Он остался стоять с вытянутой рукой, потому что увидел, как Гитлер медленно подходит к нему. Фюрер шел мелкими шажками, казалось, что пушистый ковер мешает ему передвигать ноги.
Подойдя к Данвицу, он впился в него своими колючими, глубоко запавшими глазами.
— Запомни: жестокость! — сдавленным голосом произнес он и повторил: — Еще и еще раз: жестокость!
Тридцатого июля, в шесть часов двадцать минут вечера, двое американцев медленно поднимались по кремлевской лестнице вслед за указывающим путь советским полковником, чтобы в шесть тридцать встретиться со Сталиным. Одного из этих американцев хорошо знали в московских официальных кругах. Его звали Лоуренс Штейнгардт, он был послом Соединенных Штатов Америки в Советском Союзе.
Второго американца в Москве лично не знал никто, хотя имя его было известно дипломатам из американского и английского посольств. Его звали Гарри Гопкинс, и в Соединенных Штатах он не занимал никакой официальной должности.
Высокий, худой до крайности, в помятом пиджаке и пузырящихся на коленях брюках, он шел на полшага впереди одетого по всем требованиям дипломатического протокола Штейнгардта, погруженный в свои мысли.
Указывающий путь полковник время от времени оглядывался и, видя, как медленно движется долговязый американец, сам невольно замедлял шаг.
«Кто он такой?» — с любопытством спрашивал себя полковник. Ему никогда ранее не приходилось слышать эту смешно звучащую по-русски фамилию — Гопкинс. Из того, что ему было приказано проводить этого Гопкинса в кабинет Сталина, полковник делал естественный вывод, что странно выглядевший американец — важная птица. А то, что посол почтительно следует несколько позади, лишь подтверждало этот вывод. Но если вылощенный, с галстуком-«бабочкой» Штейнгардт выглядел в глазах полковника типичным капиталистом, то относительно Гопкинса, неряшливо одетого, истощенного, полковник терялся в догадках. «Может быть, он представитель американского пролетариата?» — подумал полковник, но тут же откинул эту мысль как нелепую: представителей зарубежного пролетариата послы не сопровождают.
Советский полковник был далеко не единственным человеком, задававшим себе вопрос: «Кто же он такой, этот Гопкинс?» В течение ряда лет такой же вопрос задавали себе многие и в Соединенных Штатах, в том числе даже те, кто был близок к Белому дому. Особенно это стало занимать всех после того, как Гопкинс, пробыв короткое время на посту министра торговли, неожиданно подал в отставку, переехал по приглашению Рузвельта на жительство в Белый дом и, став неофициальным помощником главы государства, очень скоро проявил себя активным сторонником проводимого тогда президентом «нового курса».

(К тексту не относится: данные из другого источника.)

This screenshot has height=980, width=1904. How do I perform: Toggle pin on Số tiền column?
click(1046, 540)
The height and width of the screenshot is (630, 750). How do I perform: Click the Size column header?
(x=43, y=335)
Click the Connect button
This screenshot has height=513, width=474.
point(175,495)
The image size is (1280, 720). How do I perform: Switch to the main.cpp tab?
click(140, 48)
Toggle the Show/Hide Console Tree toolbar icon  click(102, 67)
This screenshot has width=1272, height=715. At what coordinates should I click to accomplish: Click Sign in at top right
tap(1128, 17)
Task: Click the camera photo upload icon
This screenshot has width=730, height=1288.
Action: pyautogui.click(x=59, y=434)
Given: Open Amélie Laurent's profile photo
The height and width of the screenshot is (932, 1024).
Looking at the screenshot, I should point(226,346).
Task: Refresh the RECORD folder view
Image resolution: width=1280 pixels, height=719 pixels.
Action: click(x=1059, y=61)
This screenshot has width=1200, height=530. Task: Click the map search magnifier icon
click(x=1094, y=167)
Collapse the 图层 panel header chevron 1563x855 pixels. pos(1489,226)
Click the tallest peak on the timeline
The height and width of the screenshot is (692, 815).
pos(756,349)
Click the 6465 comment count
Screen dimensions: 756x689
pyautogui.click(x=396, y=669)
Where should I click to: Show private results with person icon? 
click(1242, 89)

Одни считали Гопкинса умным и проницательным человеком, другие — выскочкой, интриганом, «злым гением» президента. На него постоянно нападали в газетах и на пресс-конференциях в Белом доме те, кто объявлял «новый курс» президента покушением на свободу частной инициативы и традиционный для страны культ индивидуализма.
Резкий, немногословный, энергичный, Гопкинс в течение короткого времени завоевал полное доверие президента и стал для него незаменимым.
Происходивший из небогатой семьи, воспитанный в религиозных традициях, он сочетал в себе многие противоречивые черты.
Убежденный в том, что американский образ жизни является наилучшим, он не закрывал глаза на вопиющую нищету в этой самой богатой в мире стране. Работая в конечном итоге в интересах американского капитала, он сам оставался небогатым человеком, его влекла жажда деятельности, а не наживы. Оставаясь в глубине души пуританином, он в то же время презирал типично американские ханжеские предрассудки. Защищая то, что считал американской демократией, он ненавидел бюрократизм и политиканство.
Будучи прагматиком, иронически относящимся к любым социальным теориям, Гопкинс ценил в людях ум, способность к анализу и считал тупицами противников «нового курса» Рузвельта, не понимающих, что президент столь же далек от социализма, сколь и они сами, но хочет сделать реальные выводы из кризиса, недавно жестоко потрясшего страну.